= What you are asked to do =
Below are records; from the line containing "Viewport: 437px width, 323px" through the very last line, output each line exactly. No pictures.

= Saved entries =
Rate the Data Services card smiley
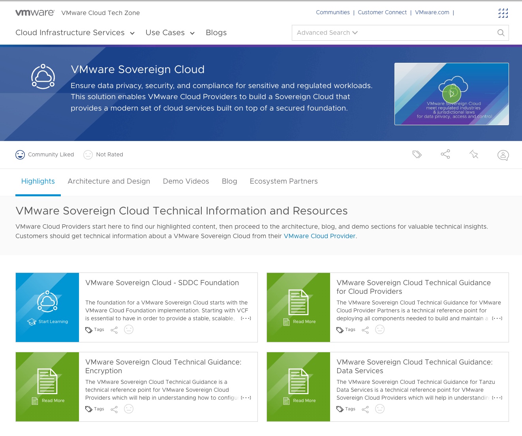Viewport: 522px width, 436px height. [380, 409]
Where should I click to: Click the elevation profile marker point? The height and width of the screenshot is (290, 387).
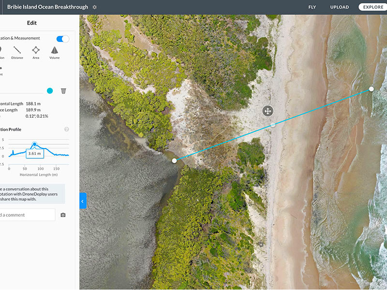click(x=34, y=144)
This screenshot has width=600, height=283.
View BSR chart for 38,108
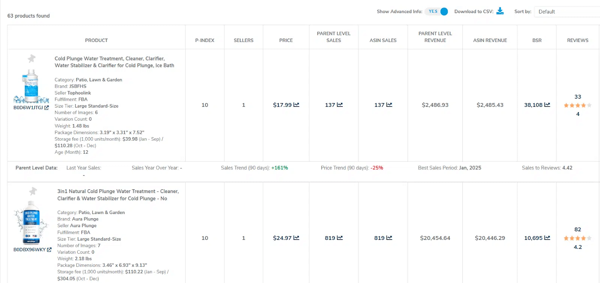[547, 105]

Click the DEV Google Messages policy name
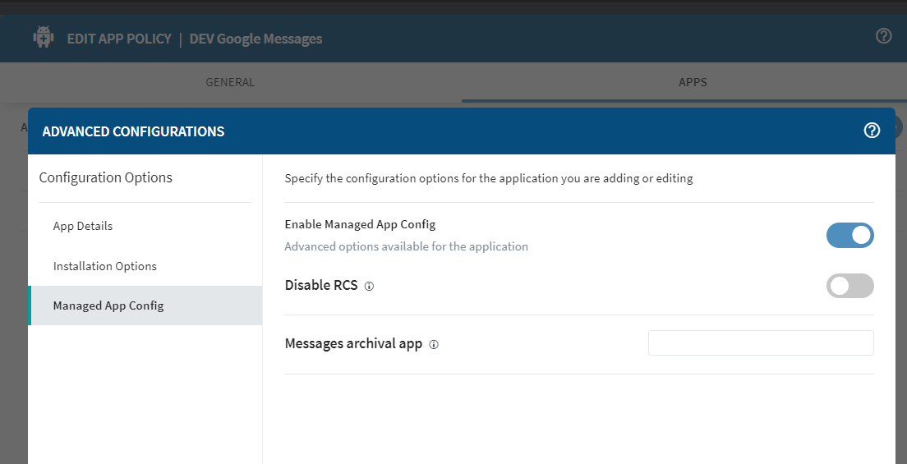[256, 39]
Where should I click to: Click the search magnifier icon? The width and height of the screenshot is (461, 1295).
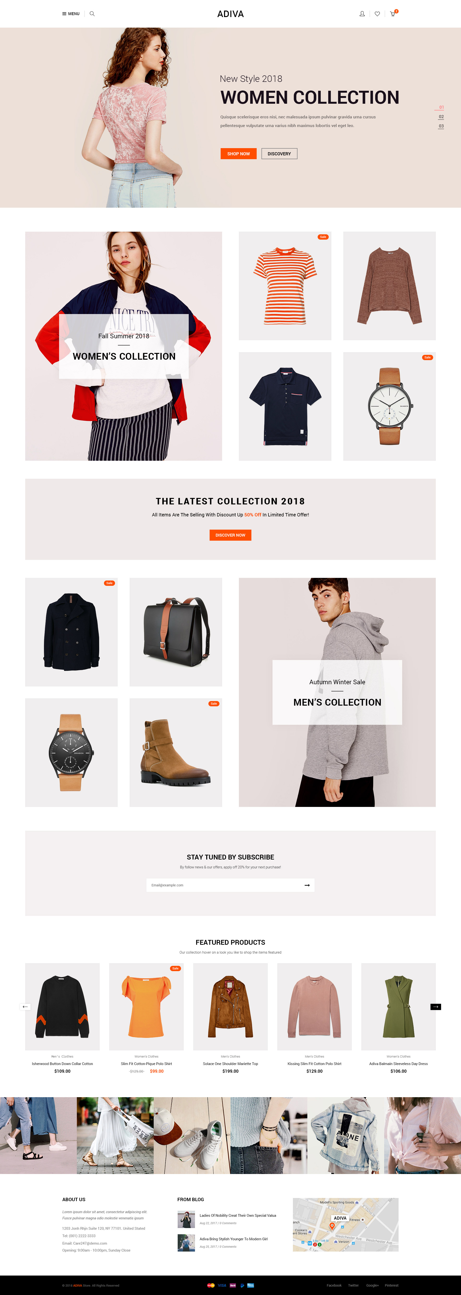[x=92, y=14]
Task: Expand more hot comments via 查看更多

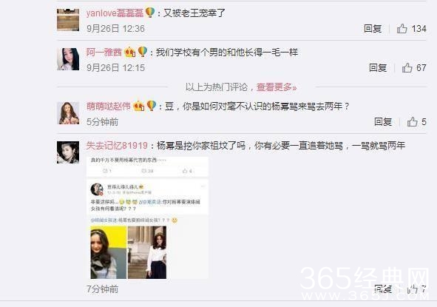Action: [277, 87]
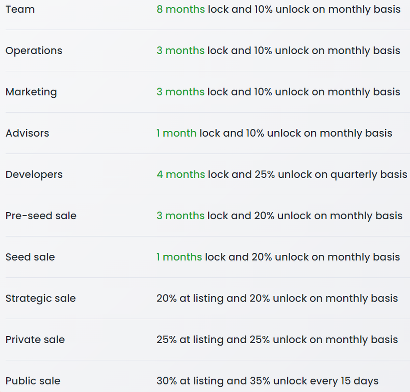Click the Private sale label
This screenshot has width=410, height=392.
pos(35,340)
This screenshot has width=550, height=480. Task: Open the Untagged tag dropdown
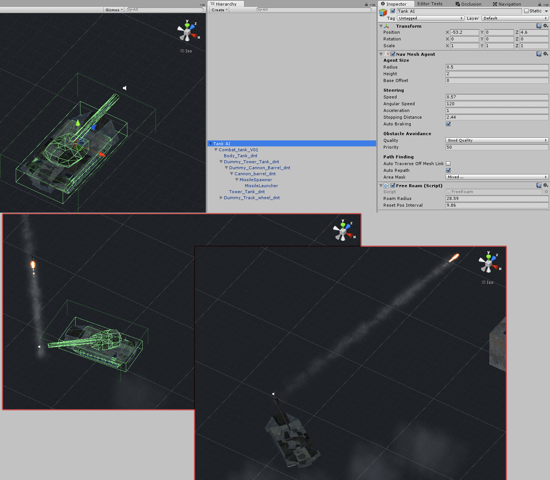(x=430, y=18)
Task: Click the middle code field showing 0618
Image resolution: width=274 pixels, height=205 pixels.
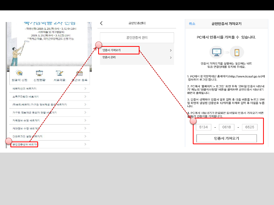Action: click(227, 127)
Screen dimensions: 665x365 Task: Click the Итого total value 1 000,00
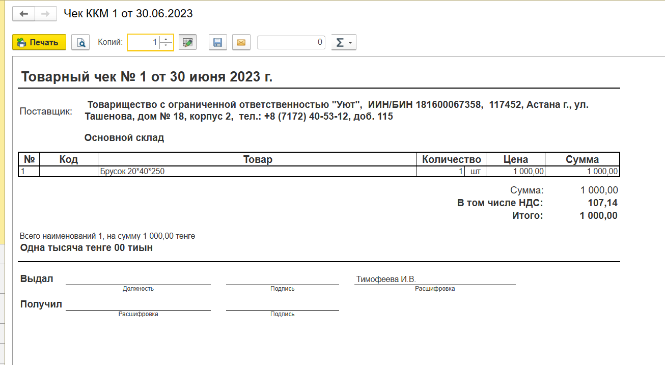coord(598,216)
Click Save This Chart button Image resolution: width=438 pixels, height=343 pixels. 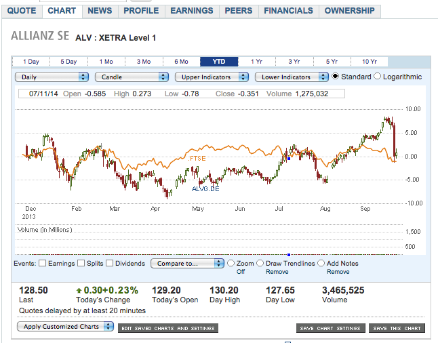pos(396,328)
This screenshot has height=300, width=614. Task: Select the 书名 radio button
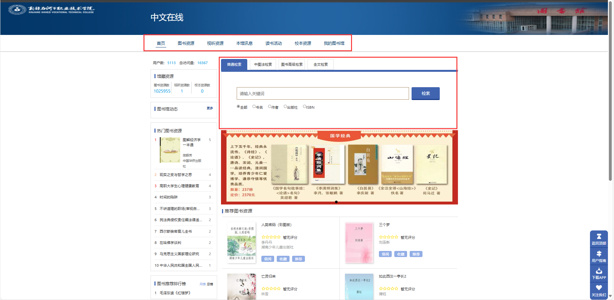click(254, 107)
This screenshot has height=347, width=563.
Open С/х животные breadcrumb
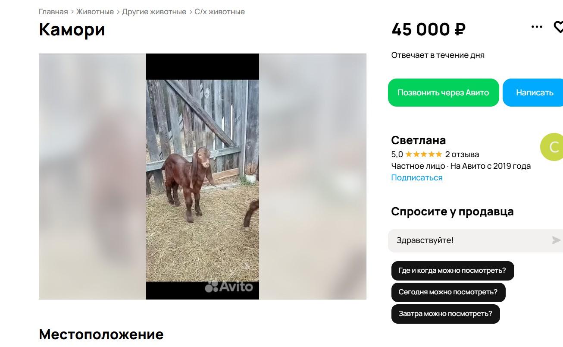[219, 12]
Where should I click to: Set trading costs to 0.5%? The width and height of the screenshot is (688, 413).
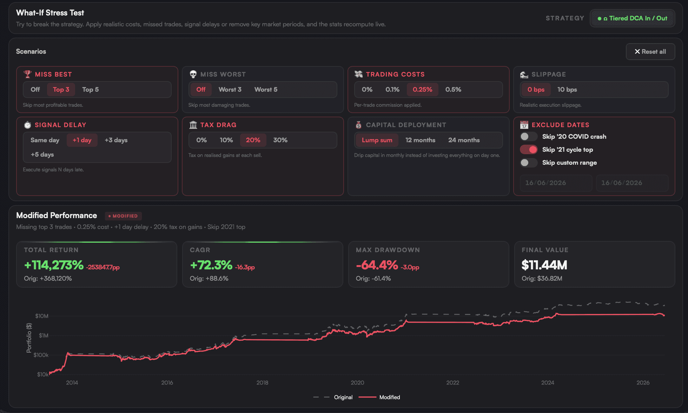453,90
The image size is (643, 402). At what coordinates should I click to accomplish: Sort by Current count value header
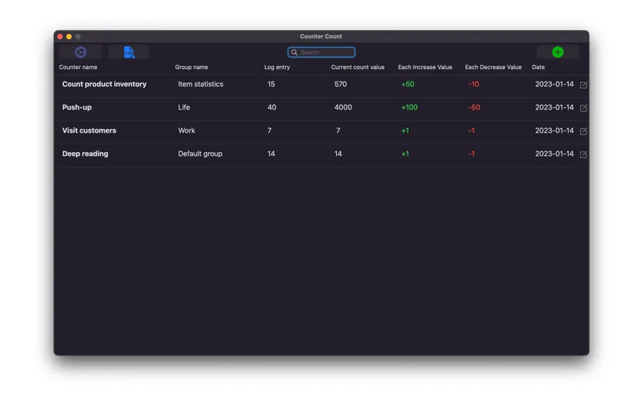point(358,67)
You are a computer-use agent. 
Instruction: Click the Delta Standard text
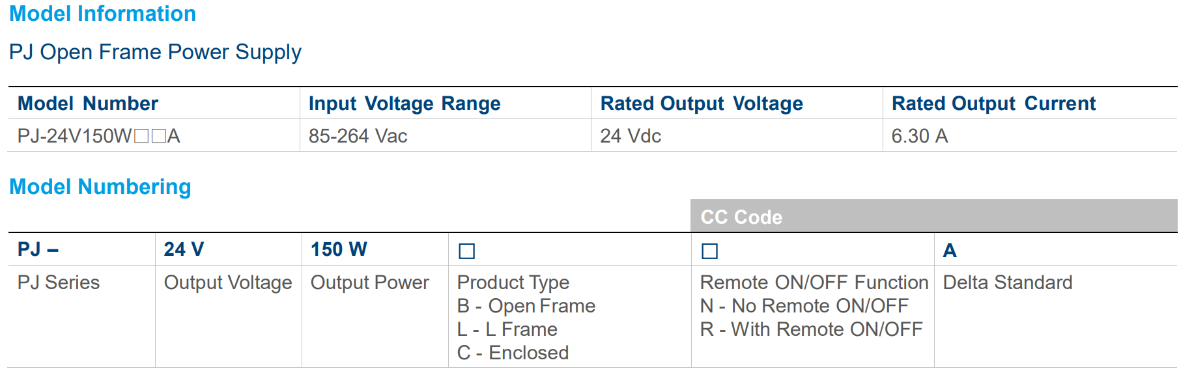pyautogui.click(x=1007, y=283)
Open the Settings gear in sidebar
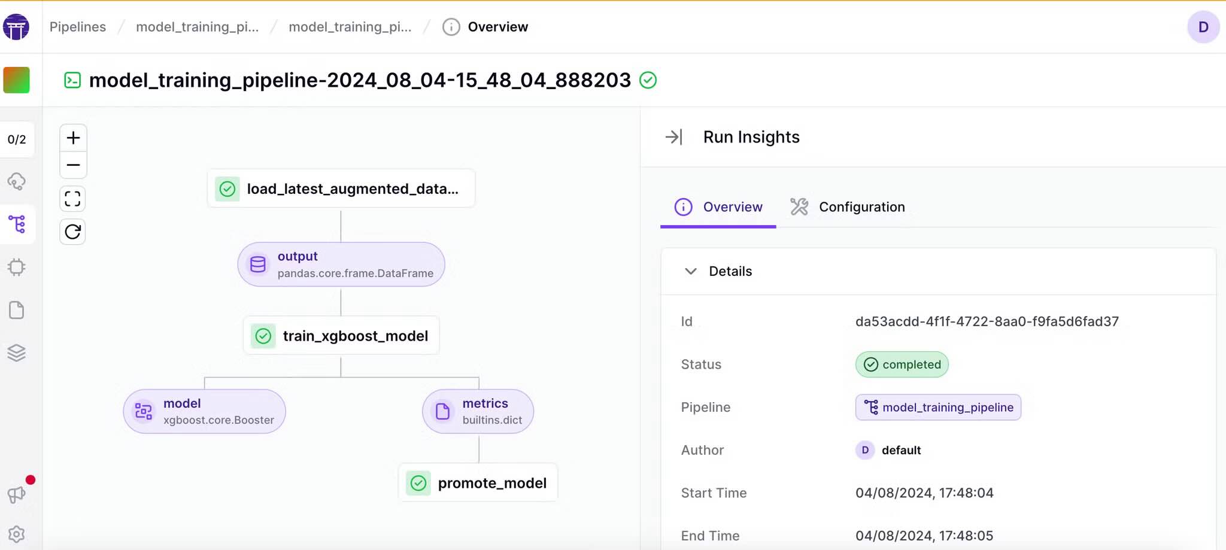Image resolution: width=1226 pixels, height=550 pixels. (x=17, y=534)
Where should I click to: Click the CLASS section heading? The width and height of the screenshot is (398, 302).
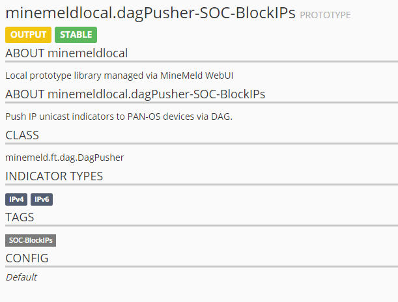22,135
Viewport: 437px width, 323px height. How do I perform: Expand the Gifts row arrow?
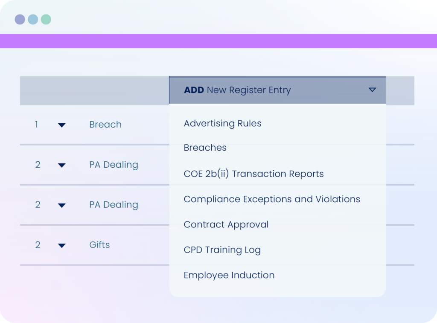click(x=61, y=245)
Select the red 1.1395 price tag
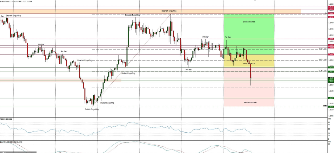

= Exercise output =
Viewport: 437px width, 323px height. How do I perform: Expand the Gifts row arrow?
click(x=61, y=245)
Select the red 1.1395 price tag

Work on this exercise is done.